> [Directions]: Return every line of the records below without any changes, except leave out the pictures.

[Text and item location entries]
[Start]

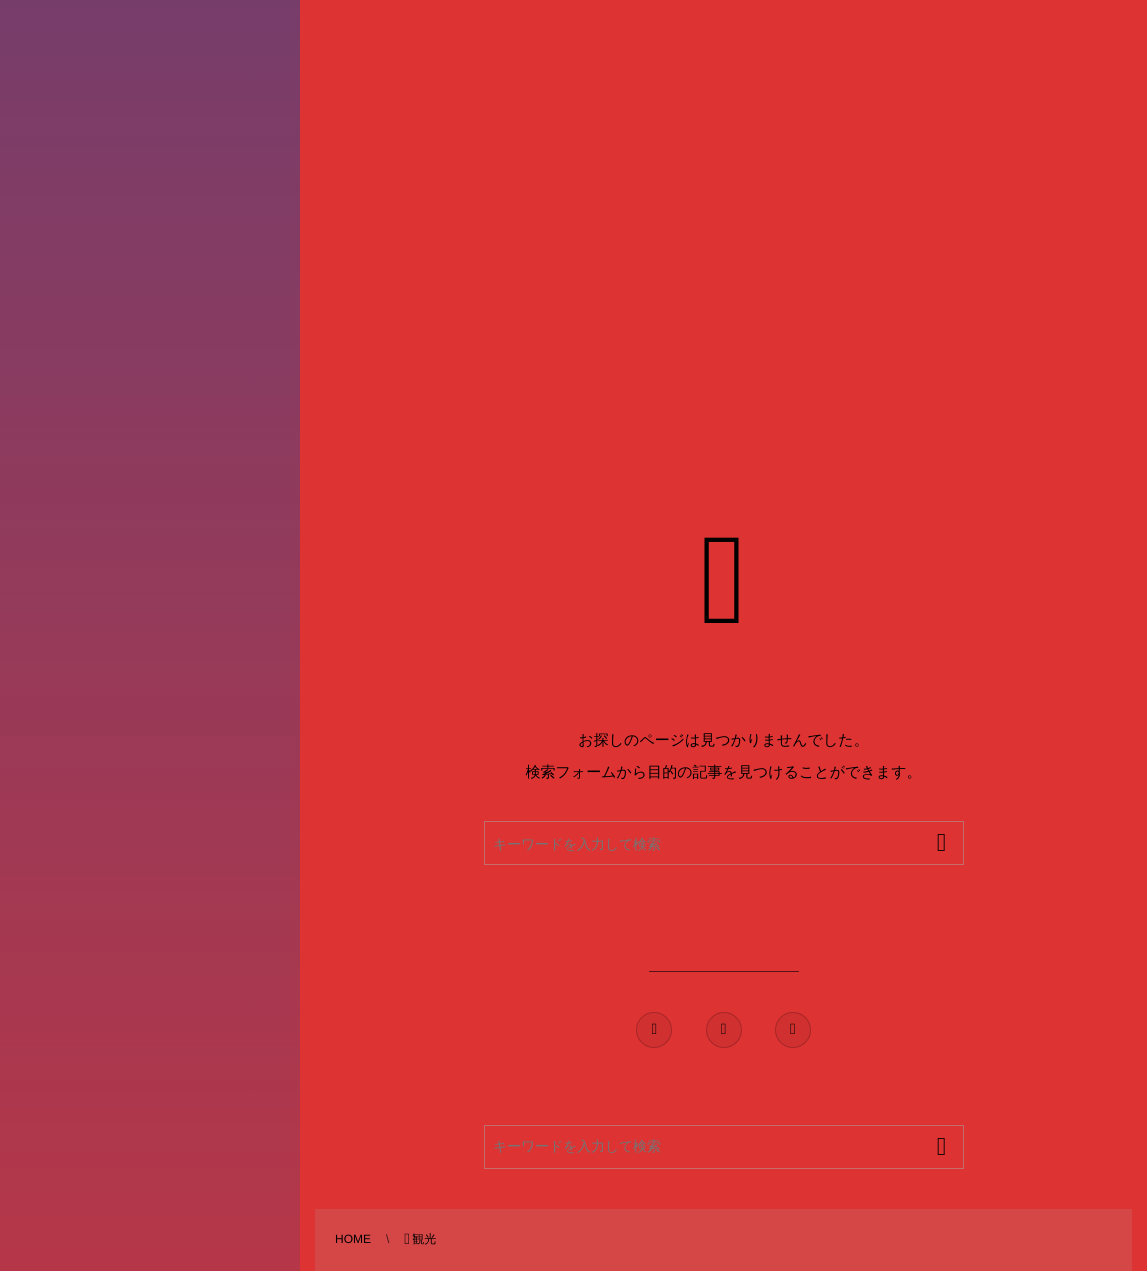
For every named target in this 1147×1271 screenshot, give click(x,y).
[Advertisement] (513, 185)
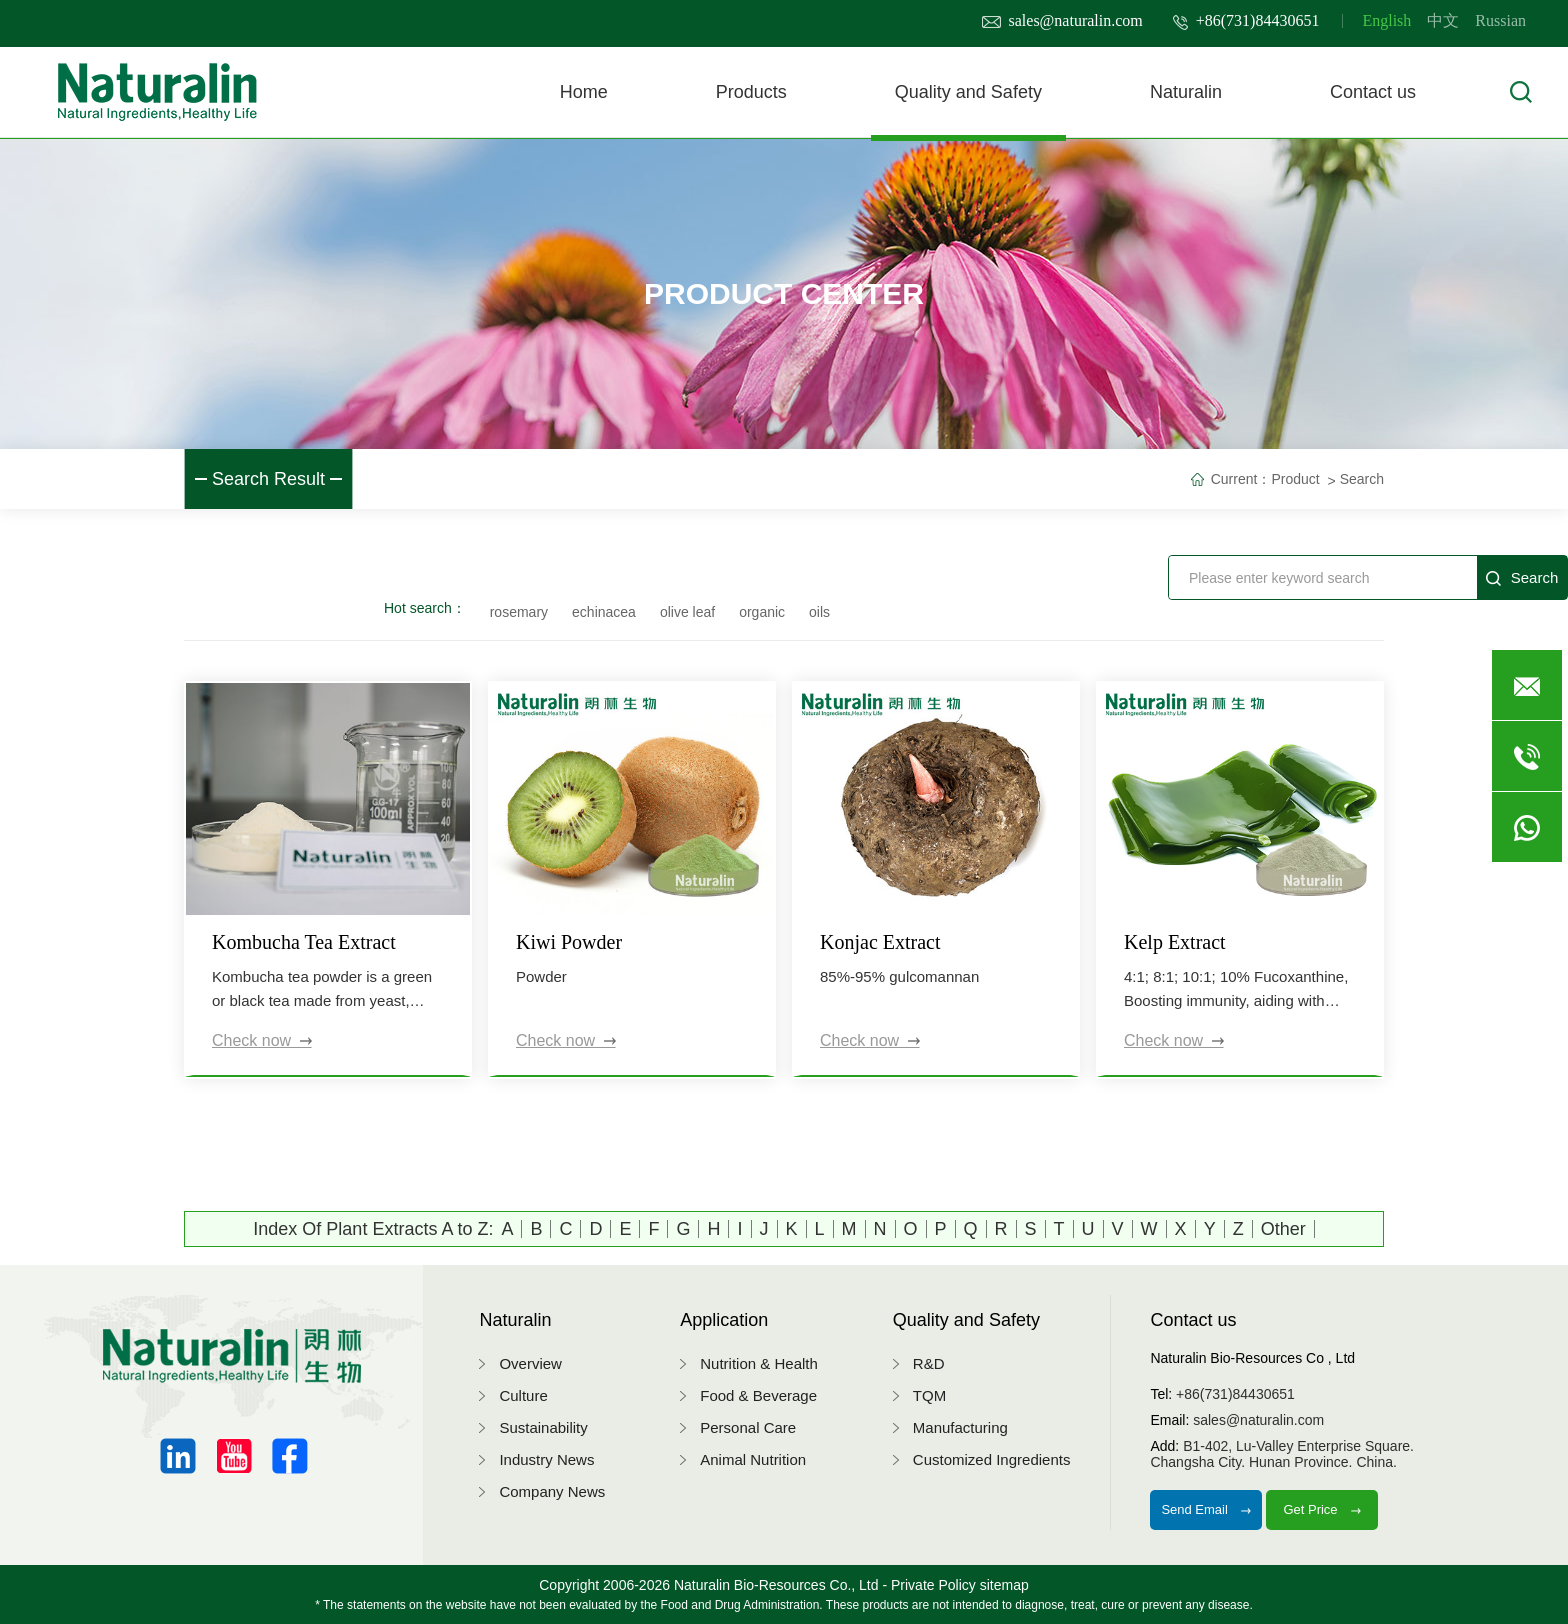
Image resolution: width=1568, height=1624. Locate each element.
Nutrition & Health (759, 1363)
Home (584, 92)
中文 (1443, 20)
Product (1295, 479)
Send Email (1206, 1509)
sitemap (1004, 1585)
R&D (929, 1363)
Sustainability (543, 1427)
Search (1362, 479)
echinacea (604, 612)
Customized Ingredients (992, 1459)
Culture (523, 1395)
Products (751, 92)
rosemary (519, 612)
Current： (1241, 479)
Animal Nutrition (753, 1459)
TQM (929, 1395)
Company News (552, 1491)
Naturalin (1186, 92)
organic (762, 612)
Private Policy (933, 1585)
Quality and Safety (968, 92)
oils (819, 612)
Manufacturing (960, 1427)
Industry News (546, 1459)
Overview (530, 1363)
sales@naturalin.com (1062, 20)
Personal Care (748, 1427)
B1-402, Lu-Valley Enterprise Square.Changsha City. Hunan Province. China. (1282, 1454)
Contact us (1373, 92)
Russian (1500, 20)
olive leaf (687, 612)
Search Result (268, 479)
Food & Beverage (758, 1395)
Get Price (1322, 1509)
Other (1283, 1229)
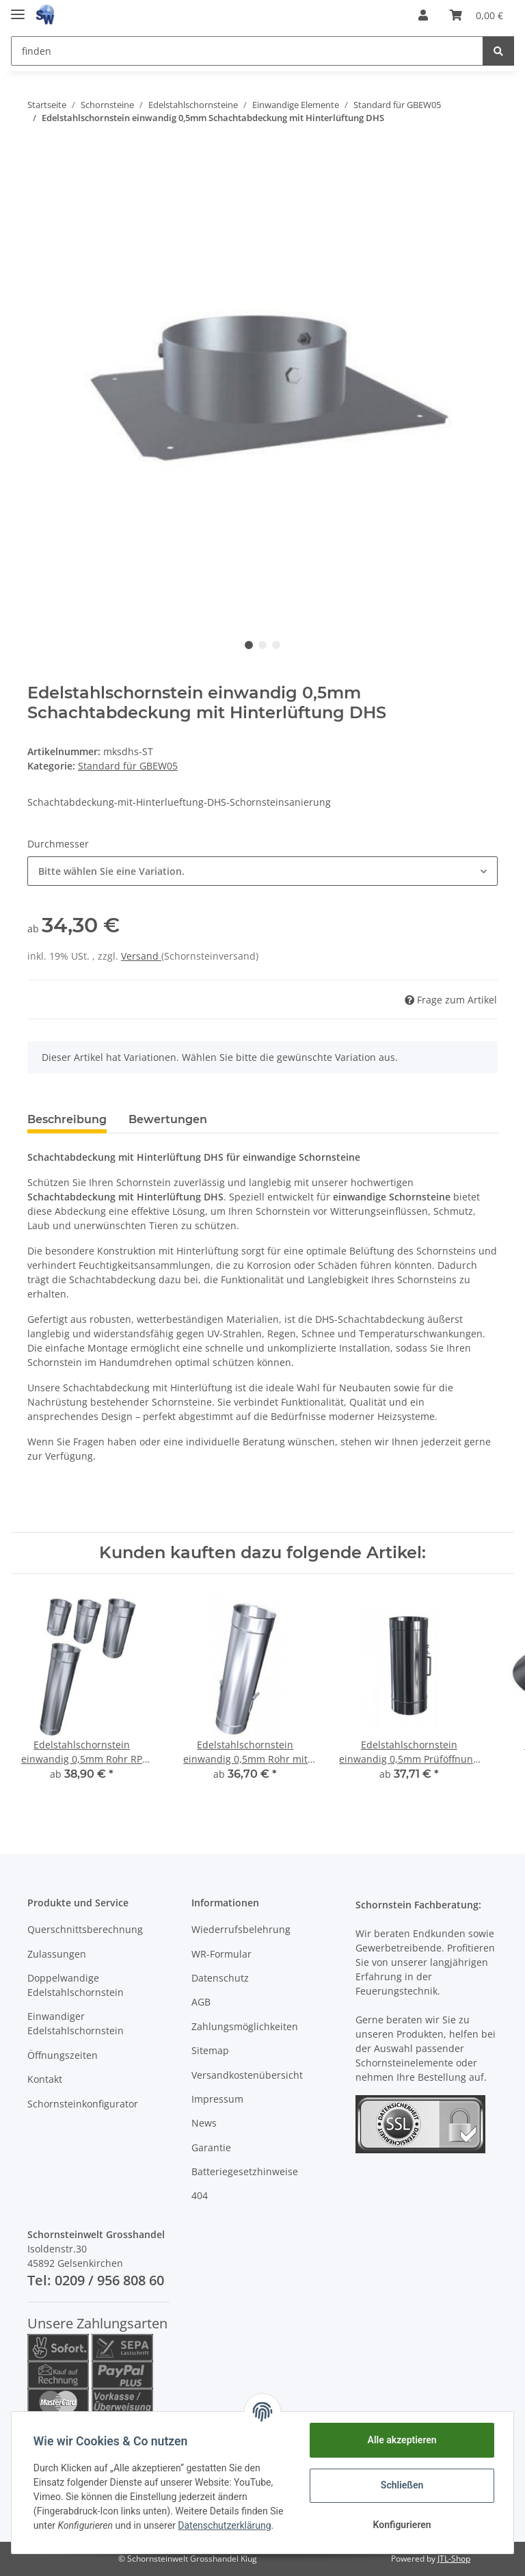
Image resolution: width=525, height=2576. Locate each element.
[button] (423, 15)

[End]

> [Answer to this exercise]:
For every named target in this 1147×1271 screenshot, give click(x,y).
[Advertisement] (513, 185)
Image resolution: width=1568, height=1624. Locate each element.
Nutrition & Health (759, 1363)
Home (584, 92)
中文 (1443, 20)
Product (1295, 479)
Send Email (1206, 1509)
sitemap (1004, 1585)
R&D (929, 1363)
Sustainability (543, 1427)
Search (1362, 479)
echinacea (604, 612)
Customized Ingredients (992, 1459)
Culture (523, 1395)
Products (751, 92)
rosemary (519, 612)
Current： (1241, 479)
Animal Nutrition (753, 1459)
TQM (929, 1395)
Company News (552, 1491)
Naturalin (1186, 92)
organic (762, 612)
Private Policy (933, 1585)
Quality and Safety (968, 92)
oils (819, 612)
Manufacturing (960, 1427)
Industry News (546, 1459)
Overview (530, 1363)
sales@naturalin.com (1062, 20)
Personal Care (748, 1427)
B1-402, Lu-Valley Enterprise Square.Changsha City. Hunan Province. China. (1282, 1454)
Contact us (1373, 92)
Russian (1500, 20)
olive leaf (687, 612)
Search Result (268, 479)
Food & Beverage (758, 1395)
Get Price (1322, 1509)
Other (1283, 1229)
Image resolution: width=525, height=2576. Locate each element.
[button] (423, 15)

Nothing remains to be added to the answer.